■ **WHAT THE TASK ASKS**
What is needed is the exact text of each line in the listing below from the one with "Instruction: Expand the" up to and including the one with "Given: Focus the Ara... search field", and no pictures.

■ **SUPPLIED MATERIAL**
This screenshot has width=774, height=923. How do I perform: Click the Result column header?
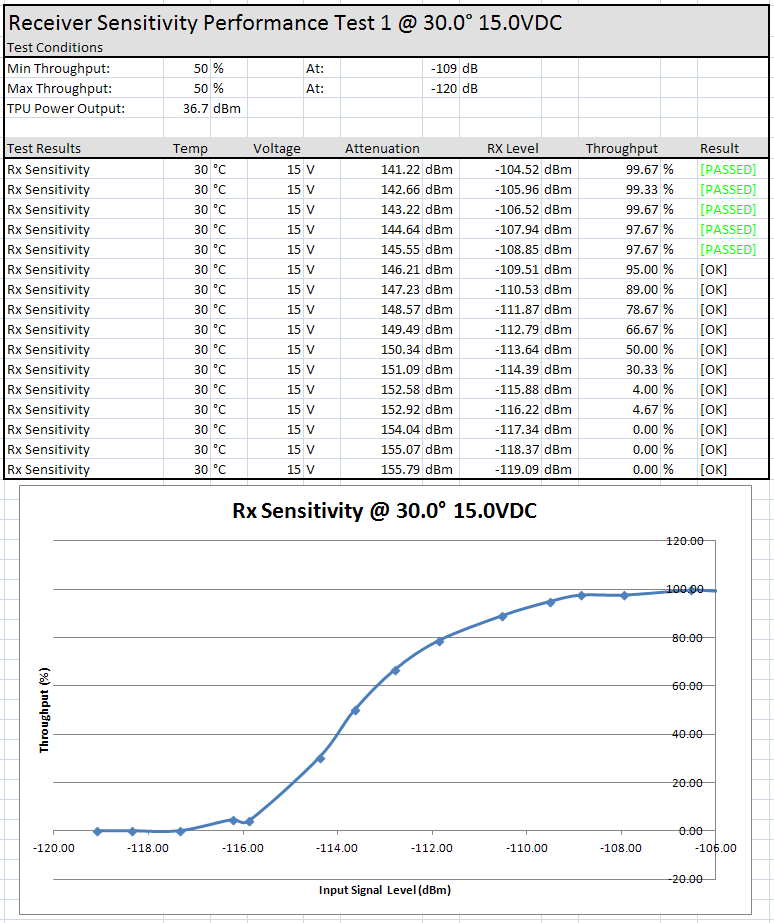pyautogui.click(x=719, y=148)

---

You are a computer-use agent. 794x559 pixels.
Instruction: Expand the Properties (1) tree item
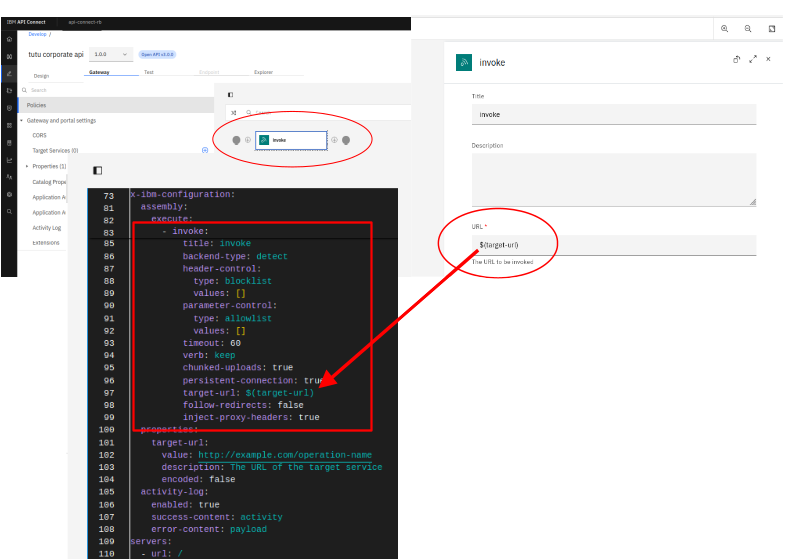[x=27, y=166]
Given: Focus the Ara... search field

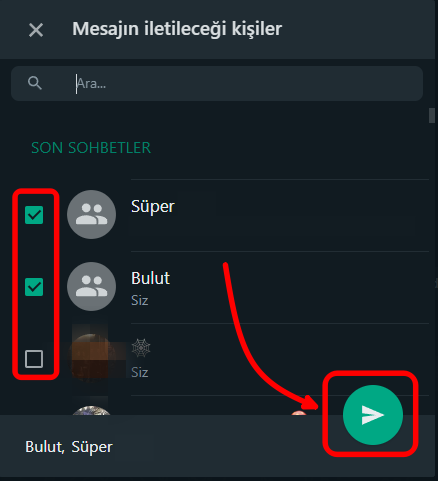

...

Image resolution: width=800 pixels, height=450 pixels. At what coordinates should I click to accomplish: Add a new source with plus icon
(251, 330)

■ **REPLY TO THE TASK**
Instruction: Expand the Properties (1) tree item
[x=27, y=166]
Given: Focus the Ara... search field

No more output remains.